Stored rows

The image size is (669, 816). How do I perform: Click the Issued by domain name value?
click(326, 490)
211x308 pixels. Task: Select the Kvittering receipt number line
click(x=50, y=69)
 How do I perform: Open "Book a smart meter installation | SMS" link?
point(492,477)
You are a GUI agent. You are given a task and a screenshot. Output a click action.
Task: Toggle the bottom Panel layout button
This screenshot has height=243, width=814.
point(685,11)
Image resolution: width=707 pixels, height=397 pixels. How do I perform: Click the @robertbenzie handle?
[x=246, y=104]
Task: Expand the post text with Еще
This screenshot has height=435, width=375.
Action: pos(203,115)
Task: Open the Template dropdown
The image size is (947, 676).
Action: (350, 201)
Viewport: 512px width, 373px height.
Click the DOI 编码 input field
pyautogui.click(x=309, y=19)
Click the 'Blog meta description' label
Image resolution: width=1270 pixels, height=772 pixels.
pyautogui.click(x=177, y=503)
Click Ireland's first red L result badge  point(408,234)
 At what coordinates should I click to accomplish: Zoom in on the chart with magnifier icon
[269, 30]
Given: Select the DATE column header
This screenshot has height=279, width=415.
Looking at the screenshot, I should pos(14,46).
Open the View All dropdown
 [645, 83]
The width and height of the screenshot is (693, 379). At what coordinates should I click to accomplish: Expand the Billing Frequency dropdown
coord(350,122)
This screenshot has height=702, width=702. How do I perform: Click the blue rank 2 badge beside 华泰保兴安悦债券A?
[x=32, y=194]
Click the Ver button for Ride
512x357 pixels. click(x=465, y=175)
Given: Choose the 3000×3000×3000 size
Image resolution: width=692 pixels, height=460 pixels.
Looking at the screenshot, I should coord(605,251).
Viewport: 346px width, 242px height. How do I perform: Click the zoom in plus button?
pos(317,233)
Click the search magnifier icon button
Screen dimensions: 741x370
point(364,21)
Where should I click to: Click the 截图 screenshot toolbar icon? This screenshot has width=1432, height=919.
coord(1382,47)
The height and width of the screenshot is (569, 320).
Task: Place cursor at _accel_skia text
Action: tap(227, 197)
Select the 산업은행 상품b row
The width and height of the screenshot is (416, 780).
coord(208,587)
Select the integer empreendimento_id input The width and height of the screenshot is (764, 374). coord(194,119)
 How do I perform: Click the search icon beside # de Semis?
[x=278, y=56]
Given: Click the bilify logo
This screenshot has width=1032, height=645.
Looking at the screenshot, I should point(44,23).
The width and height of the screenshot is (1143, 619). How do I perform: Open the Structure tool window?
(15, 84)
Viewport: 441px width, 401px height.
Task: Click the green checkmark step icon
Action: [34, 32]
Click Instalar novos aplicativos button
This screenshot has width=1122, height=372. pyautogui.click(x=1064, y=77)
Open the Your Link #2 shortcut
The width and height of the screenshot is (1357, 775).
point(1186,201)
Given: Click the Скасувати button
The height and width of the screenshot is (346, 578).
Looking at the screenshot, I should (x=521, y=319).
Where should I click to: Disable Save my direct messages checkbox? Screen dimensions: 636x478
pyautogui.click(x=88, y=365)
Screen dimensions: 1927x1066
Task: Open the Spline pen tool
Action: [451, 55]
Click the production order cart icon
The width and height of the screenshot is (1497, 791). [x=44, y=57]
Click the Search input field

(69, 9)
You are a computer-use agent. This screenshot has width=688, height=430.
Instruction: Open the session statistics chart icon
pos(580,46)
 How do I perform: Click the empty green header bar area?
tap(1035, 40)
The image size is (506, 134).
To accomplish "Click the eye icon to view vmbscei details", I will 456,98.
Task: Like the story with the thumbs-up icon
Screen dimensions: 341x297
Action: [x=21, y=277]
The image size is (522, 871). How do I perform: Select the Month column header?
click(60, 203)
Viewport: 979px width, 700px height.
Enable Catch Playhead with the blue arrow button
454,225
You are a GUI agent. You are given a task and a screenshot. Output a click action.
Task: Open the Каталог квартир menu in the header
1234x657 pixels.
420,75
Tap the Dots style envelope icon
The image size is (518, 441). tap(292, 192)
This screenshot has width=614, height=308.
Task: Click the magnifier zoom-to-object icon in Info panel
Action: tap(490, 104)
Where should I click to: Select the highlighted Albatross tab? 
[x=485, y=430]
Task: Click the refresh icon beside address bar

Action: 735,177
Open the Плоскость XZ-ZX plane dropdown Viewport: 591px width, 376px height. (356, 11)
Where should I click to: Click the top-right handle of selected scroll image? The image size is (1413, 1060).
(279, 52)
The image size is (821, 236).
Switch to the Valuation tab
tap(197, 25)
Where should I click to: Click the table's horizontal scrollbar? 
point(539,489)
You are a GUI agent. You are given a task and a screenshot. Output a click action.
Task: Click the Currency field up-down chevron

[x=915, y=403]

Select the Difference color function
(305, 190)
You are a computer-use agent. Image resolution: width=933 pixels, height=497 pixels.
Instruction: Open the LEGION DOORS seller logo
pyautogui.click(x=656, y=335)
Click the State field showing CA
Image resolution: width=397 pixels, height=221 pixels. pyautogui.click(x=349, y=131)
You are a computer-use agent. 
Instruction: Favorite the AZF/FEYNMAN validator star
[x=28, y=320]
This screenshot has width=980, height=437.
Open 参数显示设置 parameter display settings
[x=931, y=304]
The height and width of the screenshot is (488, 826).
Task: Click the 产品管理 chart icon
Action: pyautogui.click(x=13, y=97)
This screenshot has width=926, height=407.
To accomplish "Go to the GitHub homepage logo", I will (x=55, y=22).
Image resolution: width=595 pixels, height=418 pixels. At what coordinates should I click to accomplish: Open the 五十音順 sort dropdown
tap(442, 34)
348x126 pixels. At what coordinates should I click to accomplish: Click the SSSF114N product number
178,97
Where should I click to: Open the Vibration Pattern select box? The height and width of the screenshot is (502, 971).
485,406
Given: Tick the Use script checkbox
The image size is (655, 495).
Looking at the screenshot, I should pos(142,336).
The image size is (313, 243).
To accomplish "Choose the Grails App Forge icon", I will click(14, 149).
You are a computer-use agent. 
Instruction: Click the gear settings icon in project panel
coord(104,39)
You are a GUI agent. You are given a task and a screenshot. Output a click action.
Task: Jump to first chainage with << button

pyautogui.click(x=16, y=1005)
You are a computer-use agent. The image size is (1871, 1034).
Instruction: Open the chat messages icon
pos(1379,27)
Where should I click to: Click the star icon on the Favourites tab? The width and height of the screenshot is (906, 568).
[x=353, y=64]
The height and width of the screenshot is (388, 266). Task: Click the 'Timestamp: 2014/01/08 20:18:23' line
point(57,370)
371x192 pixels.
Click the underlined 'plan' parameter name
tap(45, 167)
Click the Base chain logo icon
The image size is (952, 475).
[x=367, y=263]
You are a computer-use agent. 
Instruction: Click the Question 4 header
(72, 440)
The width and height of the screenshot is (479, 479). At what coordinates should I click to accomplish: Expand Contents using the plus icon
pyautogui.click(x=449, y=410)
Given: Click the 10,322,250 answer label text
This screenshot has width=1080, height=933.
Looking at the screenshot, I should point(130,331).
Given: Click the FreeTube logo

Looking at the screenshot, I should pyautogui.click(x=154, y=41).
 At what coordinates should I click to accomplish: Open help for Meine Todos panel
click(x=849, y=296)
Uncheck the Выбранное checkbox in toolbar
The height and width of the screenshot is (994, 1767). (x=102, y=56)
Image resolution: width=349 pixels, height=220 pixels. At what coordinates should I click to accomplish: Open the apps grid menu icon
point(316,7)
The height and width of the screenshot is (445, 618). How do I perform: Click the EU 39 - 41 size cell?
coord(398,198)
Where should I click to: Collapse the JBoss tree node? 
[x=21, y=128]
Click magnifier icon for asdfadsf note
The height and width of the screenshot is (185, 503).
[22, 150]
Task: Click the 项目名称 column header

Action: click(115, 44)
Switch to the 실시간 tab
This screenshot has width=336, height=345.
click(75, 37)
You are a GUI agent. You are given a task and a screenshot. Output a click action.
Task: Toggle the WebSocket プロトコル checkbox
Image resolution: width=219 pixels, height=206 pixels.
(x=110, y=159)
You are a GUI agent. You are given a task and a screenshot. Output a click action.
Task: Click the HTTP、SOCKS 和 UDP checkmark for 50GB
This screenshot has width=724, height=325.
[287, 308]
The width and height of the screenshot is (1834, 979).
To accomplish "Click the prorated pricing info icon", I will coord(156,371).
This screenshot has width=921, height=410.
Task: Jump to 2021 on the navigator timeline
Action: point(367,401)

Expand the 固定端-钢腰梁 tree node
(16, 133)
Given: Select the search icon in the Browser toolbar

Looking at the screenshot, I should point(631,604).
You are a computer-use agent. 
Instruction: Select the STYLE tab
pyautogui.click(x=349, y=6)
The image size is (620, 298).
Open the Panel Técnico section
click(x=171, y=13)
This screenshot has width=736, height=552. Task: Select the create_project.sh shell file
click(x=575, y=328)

Exercise
Print the lines that run from the one containing "Viewport: 512px width, 373px height." through the one containing "Action: [34, 32]", both included, exactly as they appear above.

Finished answer
Viewport: 512px width, 373px height.
Click the DOI 编码 input field
pyautogui.click(x=309, y=19)
Click the 'Blog meta description' label
Image resolution: width=1270 pixels, height=772 pixels.
pyautogui.click(x=177, y=503)
Click Ireland's first red L result badge  point(408,234)
 At what coordinates should I click to accomplish: Zoom in on the chart with magnifier icon
[269, 30]
Given: Select the DATE column header
This screenshot has height=279, width=415.
Looking at the screenshot, I should pos(14,46).
Open the View All dropdown
 [645, 83]
The width and height of the screenshot is (693, 379). At what coordinates should I click to accomplish: Expand the Billing Frequency dropdown
coord(350,122)
This screenshot has height=702, width=702. How do I perform: Click the blue rank 2 badge beside 华泰保兴安悦债券A?
[x=32, y=194]
Click the Ver button for Ride
512x357 pixels. click(x=465, y=175)
Given: Choose the 3000×3000×3000 size
Image resolution: width=692 pixels, height=460 pixels.
Looking at the screenshot, I should coord(605,251).
Viewport: 346px width, 242px height. How do I perform: Click the zoom in plus button?
pos(317,233)
Click the search magnifier icon button
Screen dimensions: 741x370
point(364,21)
Where should I click to: Click the 截图 screenshot toolbar icon? This screenshot has width=1432, height=919.
coord(1382,47)
The height and width of the screenshot is (569, 320).
Task: Place cursor at _accel_skia text
Action: tap(227, 197)
Select the 산업은행 상품b row
The width and height of the screenshot is (416, 780).
coord(208,587)
Select the integer empreendimento_id input The width and height of the screenshot is (764, 374). coord(194,119)
 How do I perform: Click the search icon beside # de Semis?
[x=278, y=56]
Given: Click the bilify logo
This screenshot has width=1032, height=645.
Looking at the screenshot, I should point(44,23).
The width and height of the screenshot is (1143, 619). How do I perform: Open the Structure tool window?
(15, 84)
Viewport: 441px width, 401px height.
Task: Click the green checkmark step icon
Action: [34, 32]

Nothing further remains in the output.